One of the things that the COVID-19 crisis has illustrated is the need for investment in infrastructure for the future, and not just what we need right now. As we look to the future, there’s a very real chance that we won’t have the long-term care beds necessary for the eventual wave of demand. How do we get people excited and interested in putting money toward tomorrow’s needs and anticipated demographic shifts?

If you think about it, who mostly is the source of funding for skilled nursing now? It isn’t the 20% that’s the post-acute care for rehab. Almost all of the rest of it is Medicaid, and it’s Medicaid that’s different from other groups. It’s people that have outlived their resources; many were middle-class, and they’ve outlived their resources, and they need long-term care, so they’re all Medicaid.

As we’re thinking about who will be the appropriate partners for that, it will have to take an approach that understands what the limitations are, but also the opportunities to think about that population — and how we will need to partner with companies that are really thinking about redesigning care and spaces for that population. I think it’s some of the state governments that will ultimately have the burden of most of those calls, as well as some of the managed care companies that are quite focused on the Medicare care world — such as Centene and Humana — that will have some Medicare Advantage and will ultimately get to some of these.

I think the players will need to be thinking about it as well as the policymakers. We don’t need the silver tsunami to be the next COVID-19 that we’re not ready for. We need to be thinking and planning for it right now.

If you could build your desired model for paying for post-acute and long-term care from scratch, what would it look like?

I think that the way that we’ve got things divided between Medicare and Medicaid right now — that you know was invented in the 1960s — maybe there’ll be an opportunity to rethink that. Maybe there won’t; it’ll depend on the politics of the company and the country.

But if I had the magic wand, and I could start from scratch, I would say it would be something where there was a probably a single payment source — whether you called it a new type of Medicare, or a new new type of Medicaid that is funded by states or the [federal government] or a combination. It doesn’t matter, but you have that funding source.

Then from that, you would have population payments that would take care of the group of patients that we’re talking about. You could have companies that would take risk on actually providing those services for that population in ways that would be cost-effective and high-quality. That’s the way I would see it as being ideal. But we’re not in an ideal world; you just have to sort of innovate in the world we’re in.

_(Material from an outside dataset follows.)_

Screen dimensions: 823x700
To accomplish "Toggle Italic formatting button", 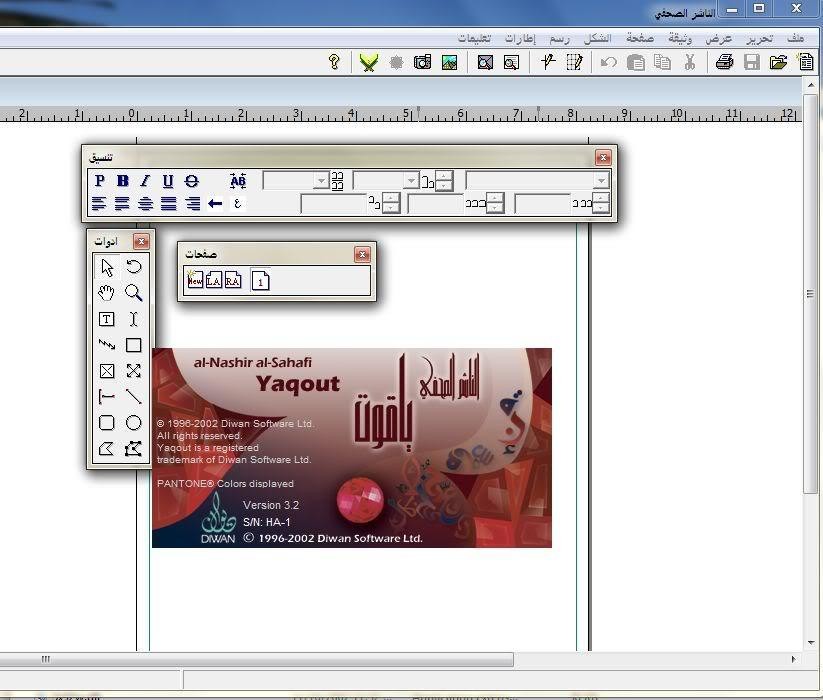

So if we can innovate this world, where will that innovation come from over the next five to 10 years?

There are several things to think about. I mentioned investment in integrated information. So information technology — companies that apply resources to this population of patients are certainly going to have a place at the table. I would suggest that some of the feeling about the way that the skilled nursing industry is organized right now — it’s quite fragmented for many reasons, some of it for regulatory reasons, some of it for other reasons. You’ve got the real estate investment trusts, you’ve got the operating companies, you’ve got the subsidiaries of the operating companies that may be providing various types of services to the space.

Probably any of those that are successful in any one part of that could start looking at a much more unified model. So let’s just talk about the real estate investment trusts. The average SNF is about 40 years old and it can take $179,000 to replace a single bed. There may be opportunity just to stay a real estate company, but there may be an opportunity to think about it from a redesigned-from-the-ground-up [way]: What if a REIT were also an I-SNP?

You start really thinking about the capital that is being applied and invested, and if you invested in different models, what would it look like? So I don’t know who will be the one to do it. But I would think that those that are currently putting their investments in the current structure, if they could take some of that and think about some redesigned opportunities, I think they’re going to be coming down the pike.